## PROBLEM REQUIREMENTS
In the records below, find the line with "This screenshot has" and repeat it and every line after it, exactly, without any pictures.

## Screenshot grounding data
----------------

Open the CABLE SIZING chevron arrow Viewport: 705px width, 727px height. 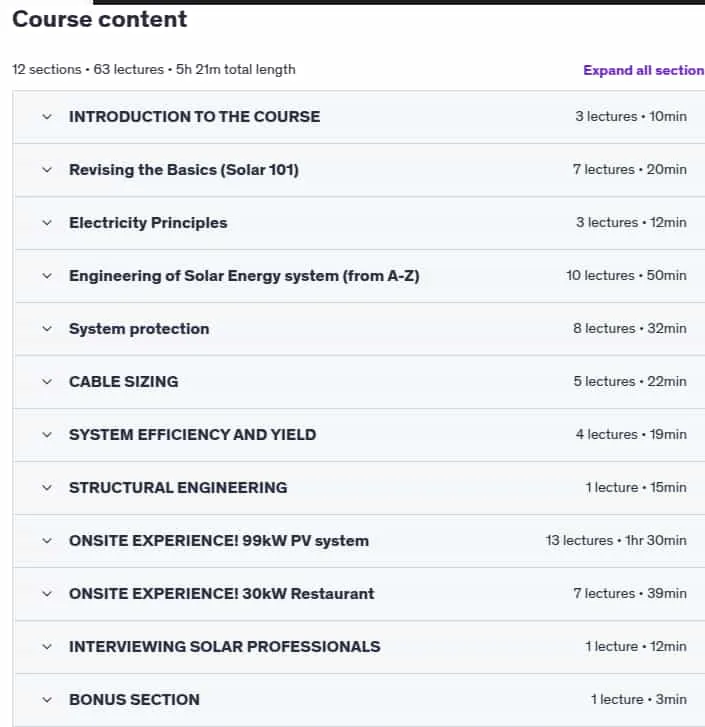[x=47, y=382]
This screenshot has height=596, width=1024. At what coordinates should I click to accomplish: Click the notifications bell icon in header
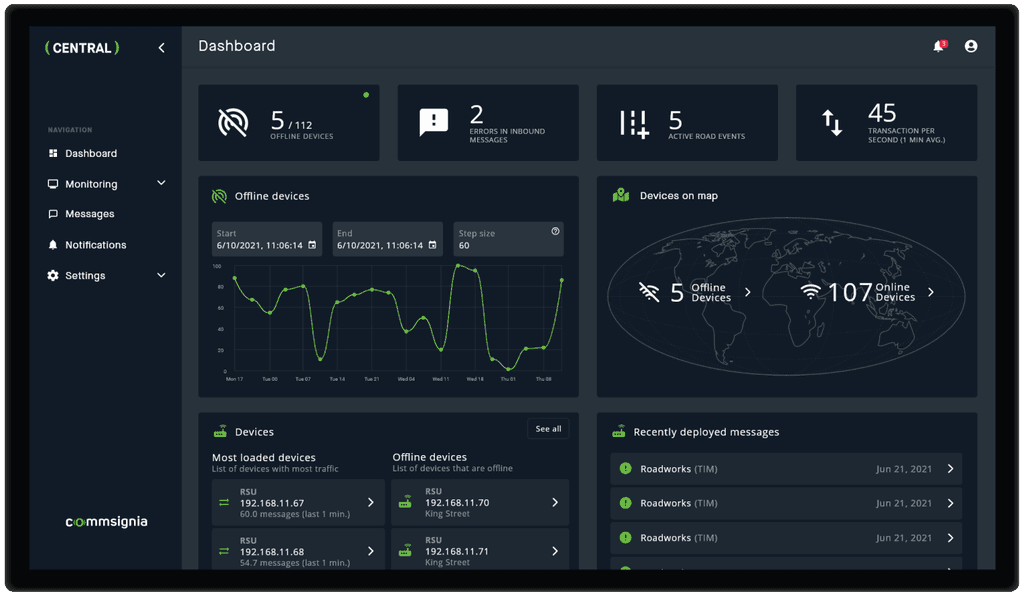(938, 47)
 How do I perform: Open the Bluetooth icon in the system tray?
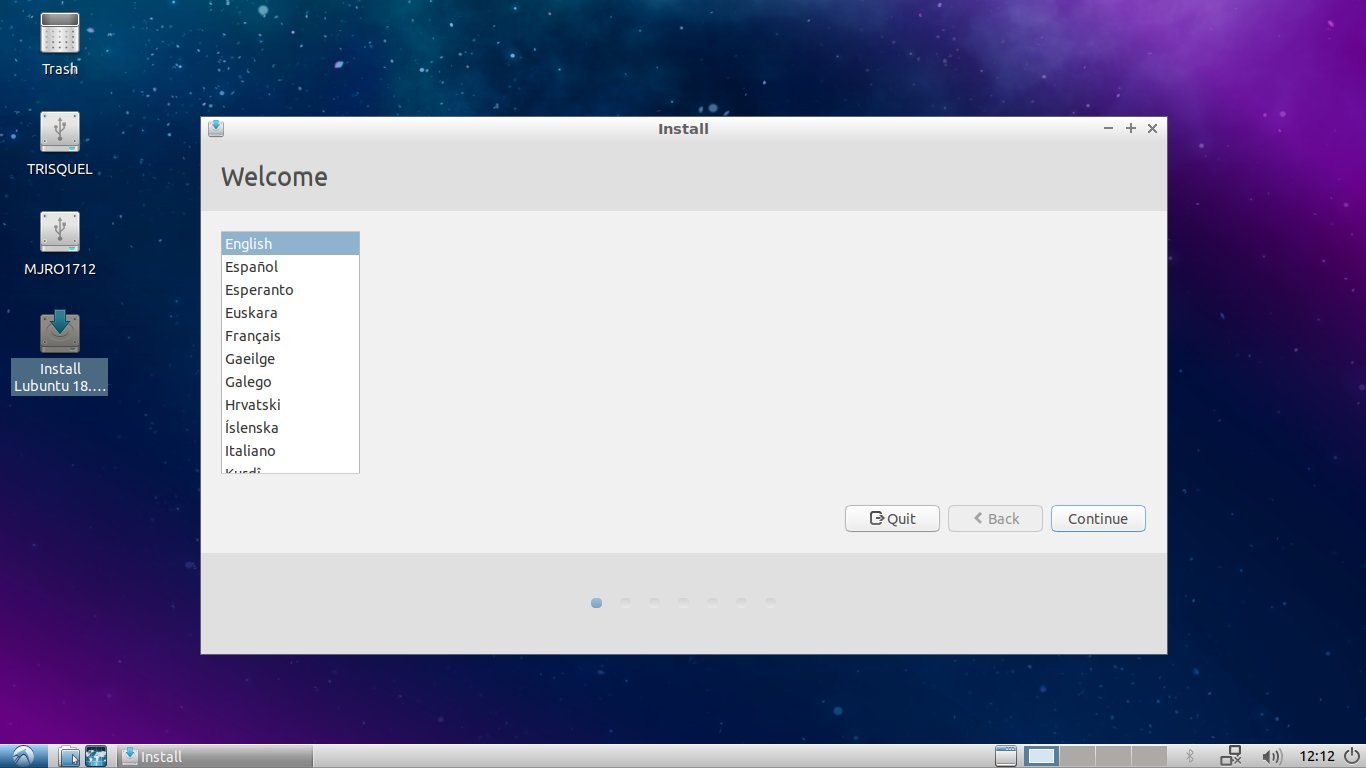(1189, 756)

----------------

## WRITTEN ANSWER
This screenshot has height=596, width=1024. At what coordinates should I click to accomplish: Click the notifications bell icon in header
(938, 47)
 How do I perform: Open the Bluetooth icon in the system tray?
(1189, 756)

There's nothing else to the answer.